> **STATED PROBLEM**:
Pick out every line in the items below that contains the string "badge", treating case as significant, and copy each of those lines in full.
* BEGIN ENTRIES PROVIDED *
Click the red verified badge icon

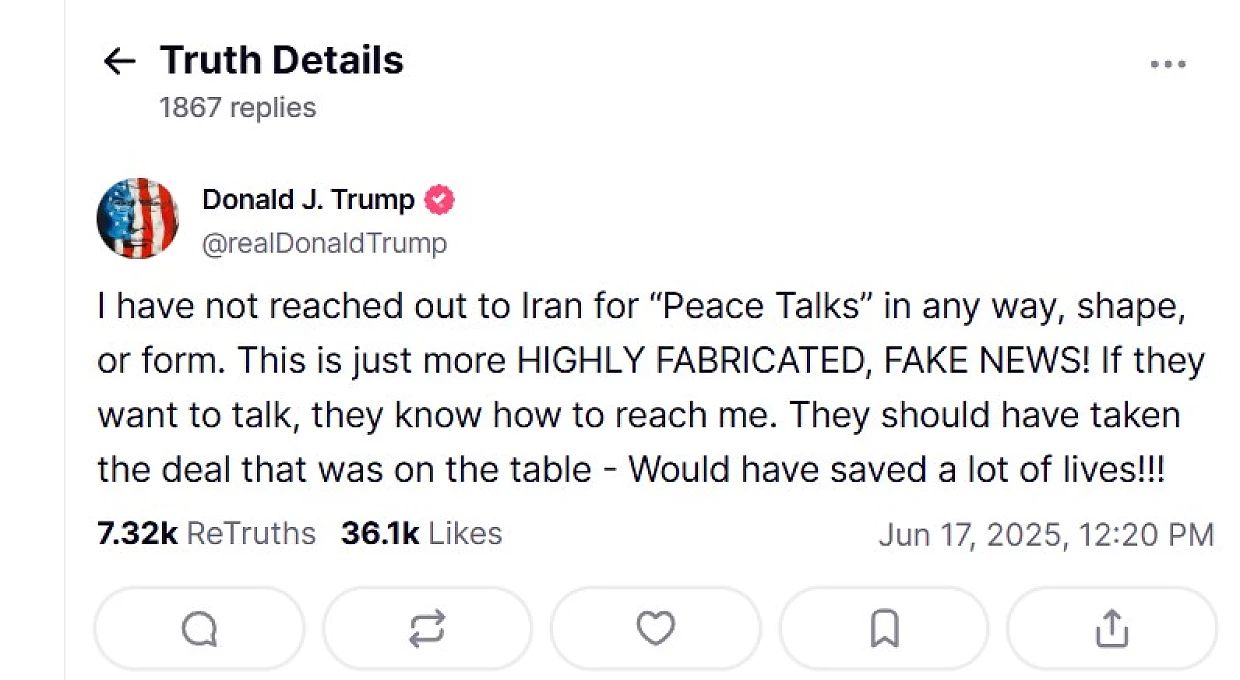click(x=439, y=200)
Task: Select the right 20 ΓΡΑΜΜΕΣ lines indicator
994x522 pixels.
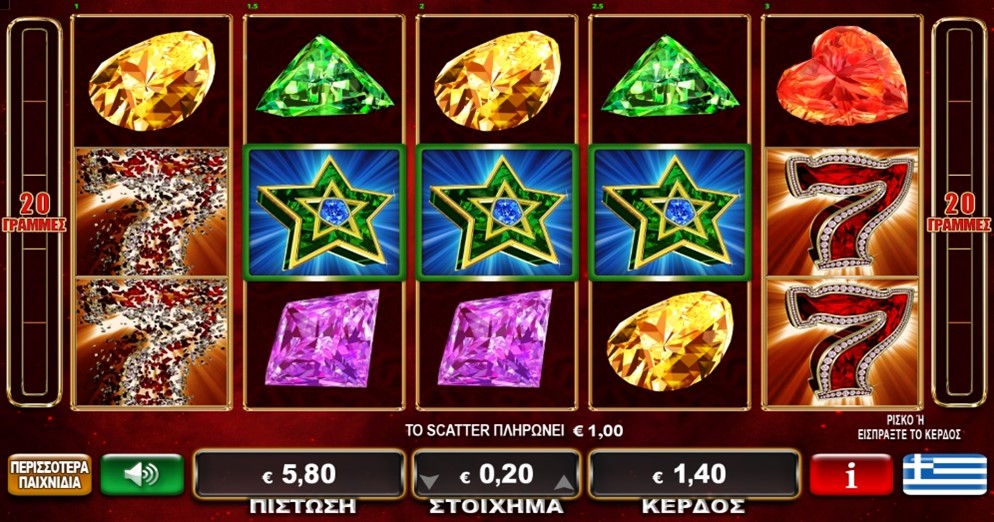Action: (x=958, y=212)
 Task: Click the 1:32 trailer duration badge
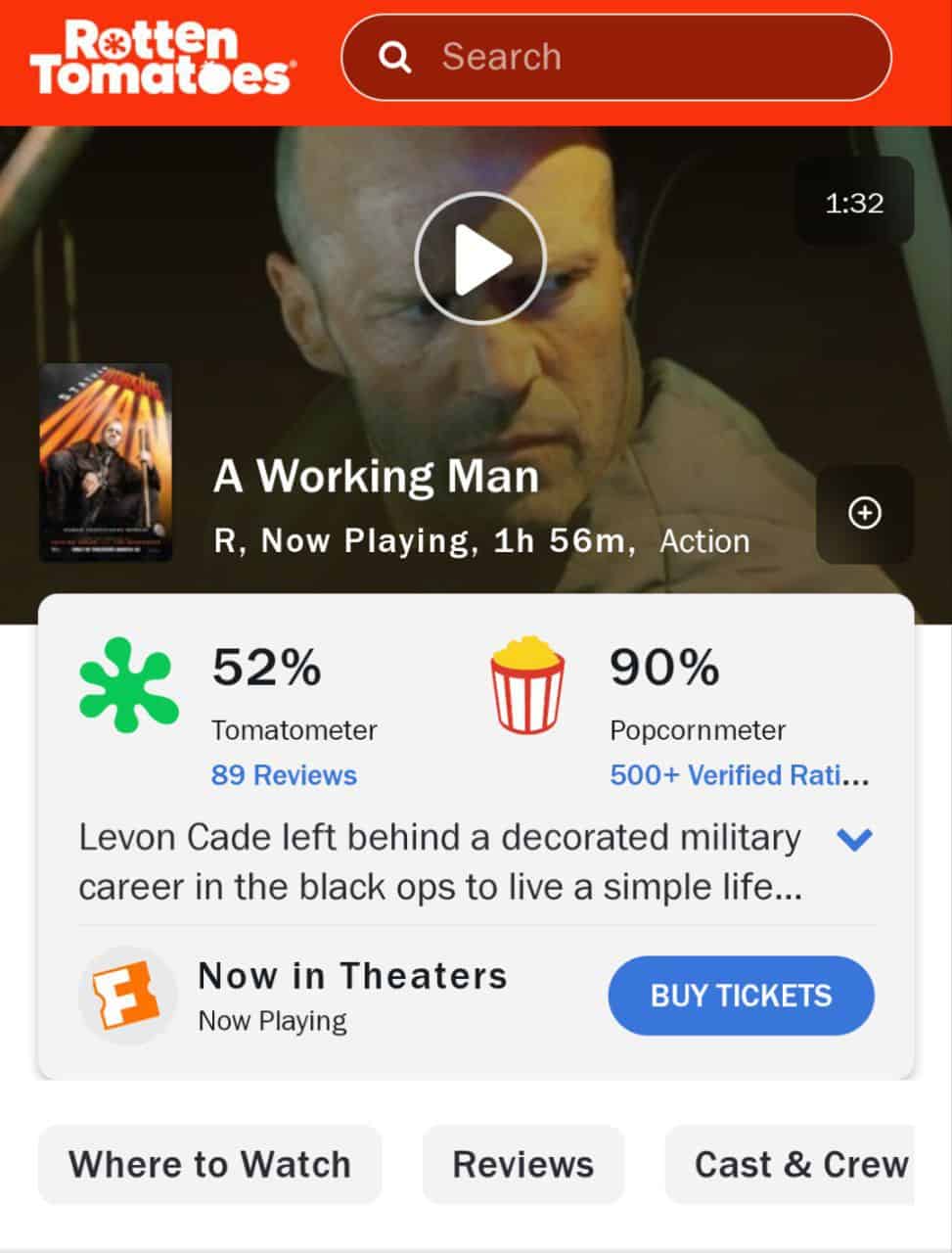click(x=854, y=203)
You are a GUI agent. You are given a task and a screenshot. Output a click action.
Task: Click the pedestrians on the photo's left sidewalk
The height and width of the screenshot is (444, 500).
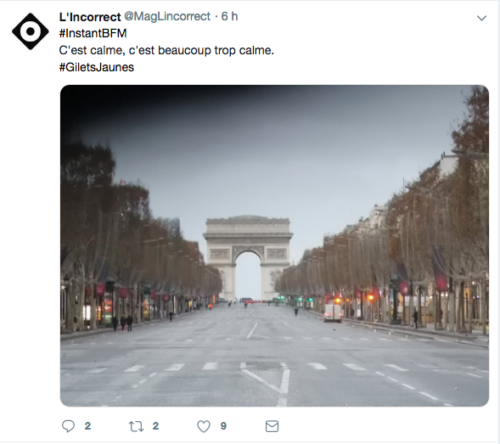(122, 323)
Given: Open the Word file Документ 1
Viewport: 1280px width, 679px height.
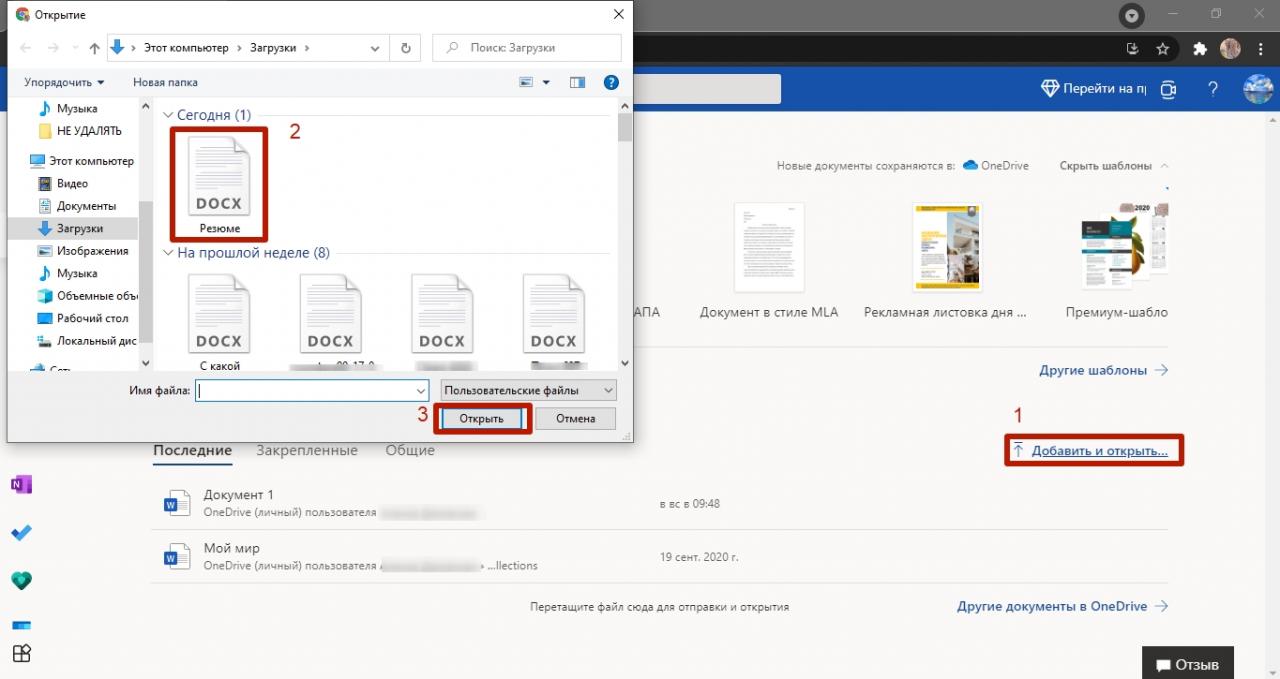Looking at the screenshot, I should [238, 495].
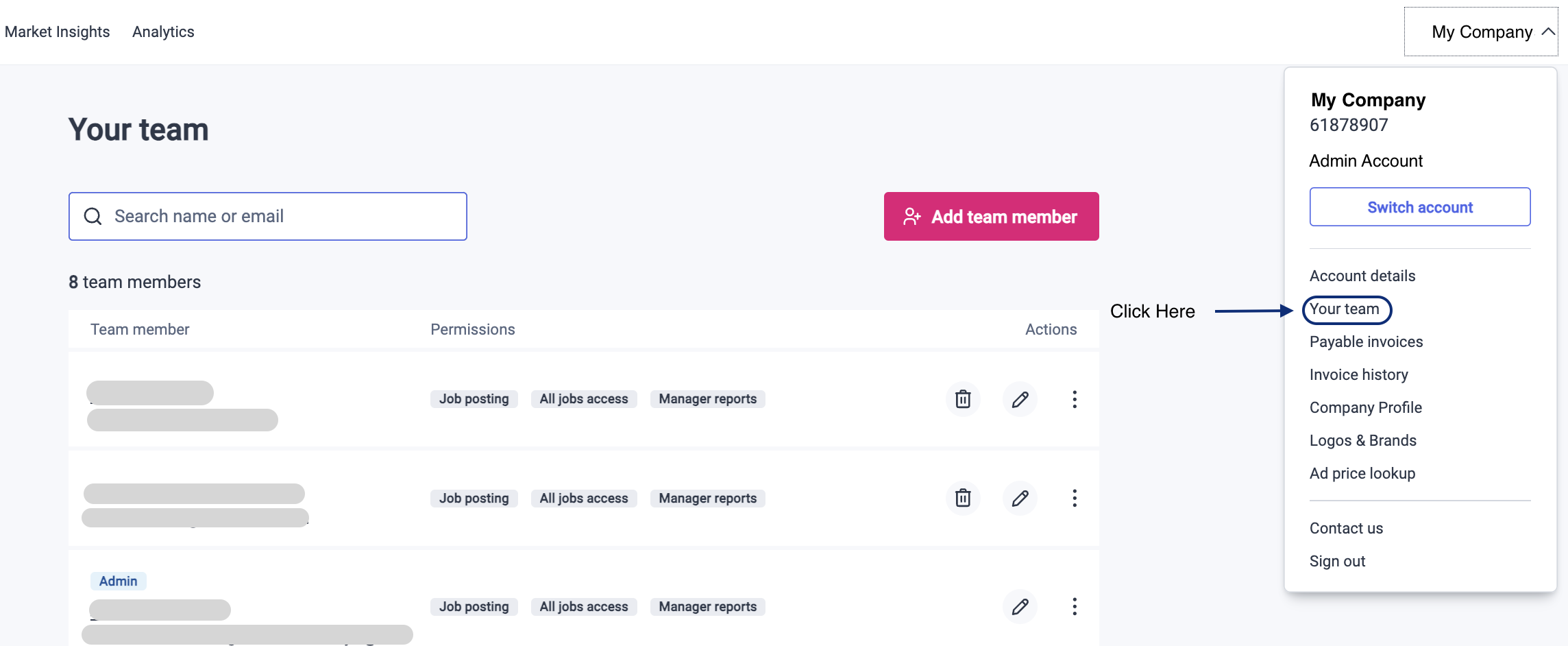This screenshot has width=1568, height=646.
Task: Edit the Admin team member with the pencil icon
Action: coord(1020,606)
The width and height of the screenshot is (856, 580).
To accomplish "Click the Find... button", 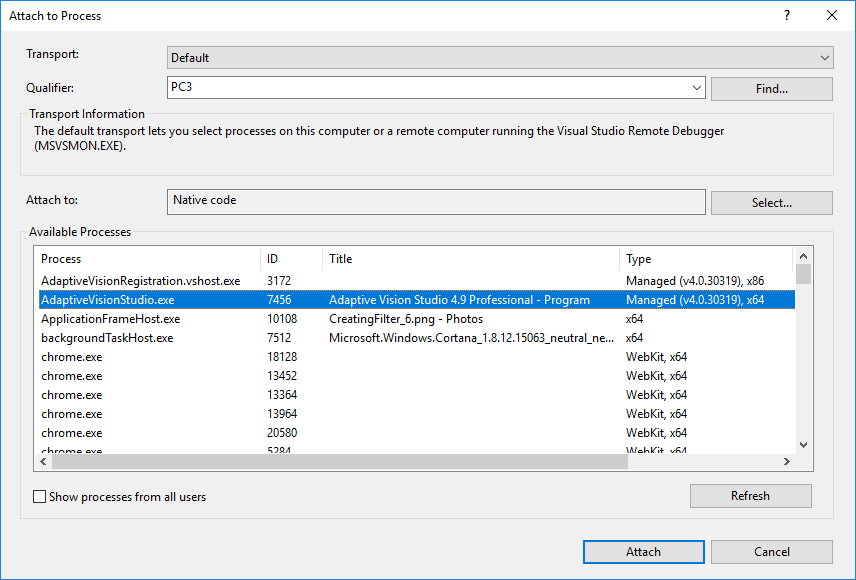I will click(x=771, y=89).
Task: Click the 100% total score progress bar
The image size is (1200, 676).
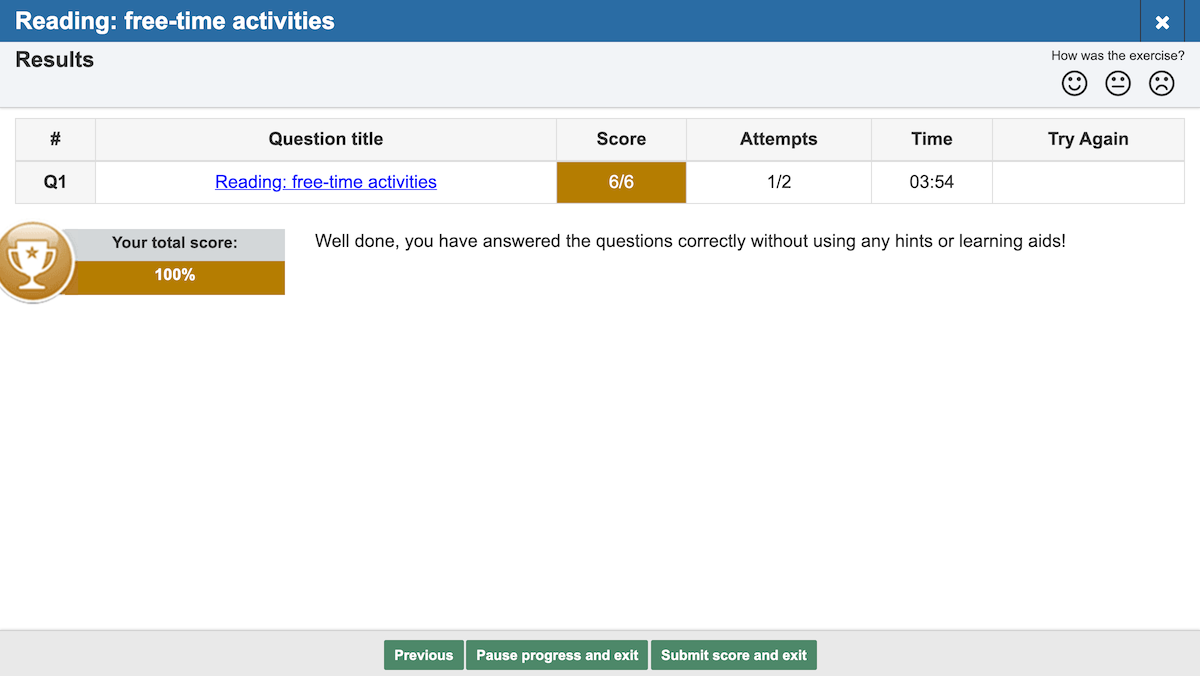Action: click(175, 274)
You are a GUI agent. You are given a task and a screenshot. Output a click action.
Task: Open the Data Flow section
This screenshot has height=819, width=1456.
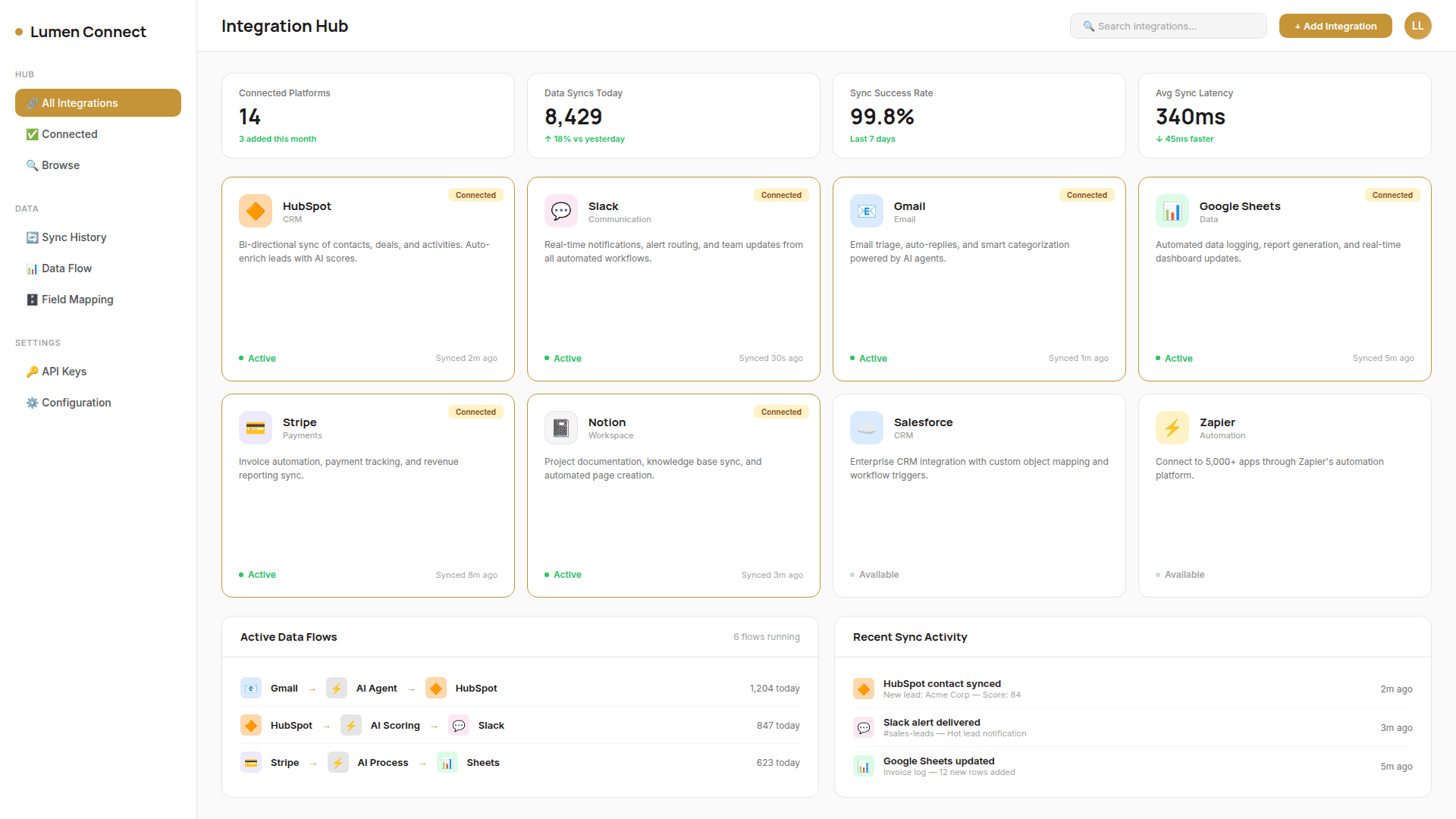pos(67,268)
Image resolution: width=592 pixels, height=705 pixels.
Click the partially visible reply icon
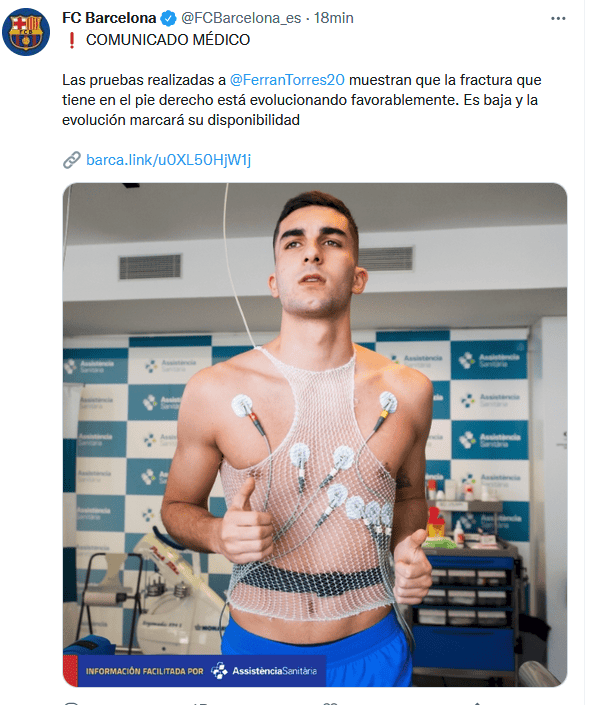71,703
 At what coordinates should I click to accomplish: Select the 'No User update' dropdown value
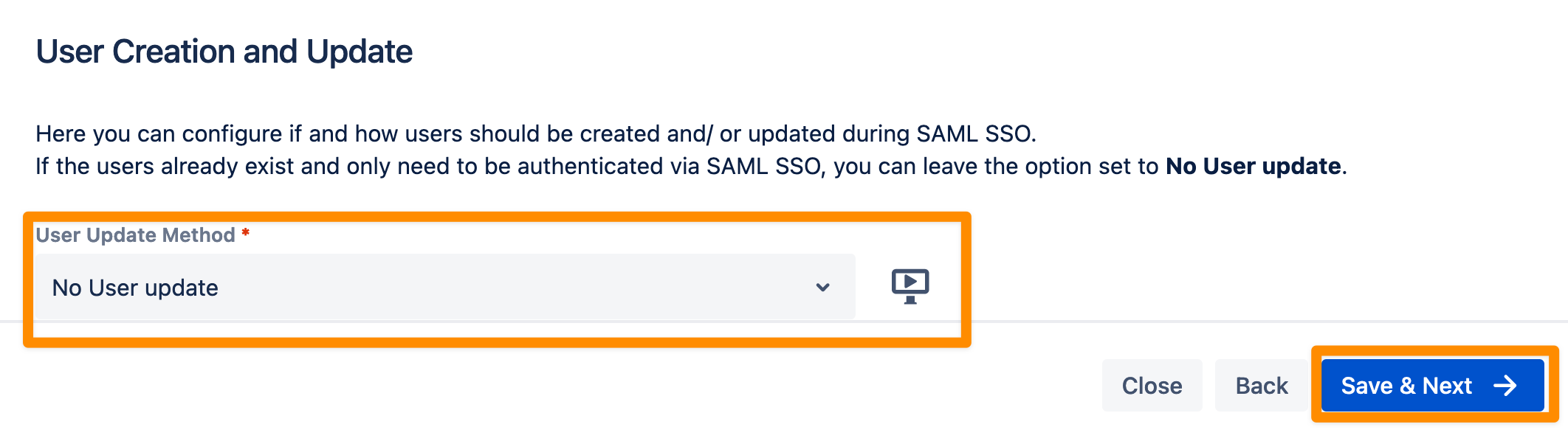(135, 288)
* END ENTRIES PROVIDED *
> **SOLUTION TO THIS EXERCISE**:
Click the red verified badge icon
 Task: Click the 1:32 trailer duration badge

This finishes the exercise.